# FFT of size not a power of 2

My question is regarding the input size of a signal which is not a power of 2 and we have to take the fft of it. Some solutions say that suppose if we want to take the fft of 1800 we should zero pad it till the length of 2048 to make it power of 2 and then apply the radix 2 algorithm. But there are other solutions as well which applies a combination of different algorithms without zero padding and then calculating the required FFT. My question is Does zero padding a signal to length of 2048 in case we have to take fft of 1800 makes any difference in results , if we use a combination of different algorithms to calculate the fft of size 1800. Would there be any difference or the result would be same.

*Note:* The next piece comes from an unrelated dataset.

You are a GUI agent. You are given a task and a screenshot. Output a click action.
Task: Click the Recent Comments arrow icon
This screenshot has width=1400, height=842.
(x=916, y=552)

• The resulting FFT will be different: instead of calculating the FFT at the frequencies $2\pi n/1800$ for $n=0\ldots 1799$, you will be calculating them at $2\pi n/2048$ for $n=0\ldots 2047$. However, there is no degradation of the information.
– Peter K.
Apr 22, 2013 at 15:08
• So, it means both approaches are correct? But which one you recommend to be more good in terms of practicality ?
– D X
Apr 22, 2013 at 15:09
• Yes, both approaches are correct. I'd use the "minimum energy solution" (i.e. the simplest, the laziest solution). This would usually be using the 2048 length transform.
– Peter K.
Apr 22, 2013 at 15:11
• I have seen in the literature and books people are recommending that zero pad it to make it power of 2.. Why they never insist on implementing some combination of other algorithms for good results.
– D X
Apr 22, 2013 at 15:12
• Assume your data is in x. Form X = fft(x,123456); (or some other strange length). Find xx = ifft(X);. See what sum(abs(x-xx(1:length(x)))); is.
– Peter K.
Apr 22, 2013 at 15:23

The resulting FFT will be different: instead of calculating the FFT at the frequencies $2\pi n/1800\ \$ for $n=0\ldots 1799\ \$, you will be calculating them at $2\pi n/2048\ \$ for $n=0\ldots 2047\ \$. However, there is no degradation of the information.

Both approaches are correct: using 1800 or 2048. I'd use the "minimum energy solution" (i.e. the simplest, the laziest solution). This would usually be using the 2048 length transform.

People tend to use radix-2 transforms because they don't know any better. There seems to be much mis-information about FFTs HAVING to be power-of-2. There is no such constraint. Also, they probably don't know about about decent non-radix-2 algorithms, such as those available in FFTW and other libraries.

To see that the FFT of any length is information-preserving:

Assume your data of length 1800 is in x. Form X = fft(x,2048); (or some other length different from 1800).
Find xx = ifft(X);.
See what sum(abs(x-xx(1:1800))); is.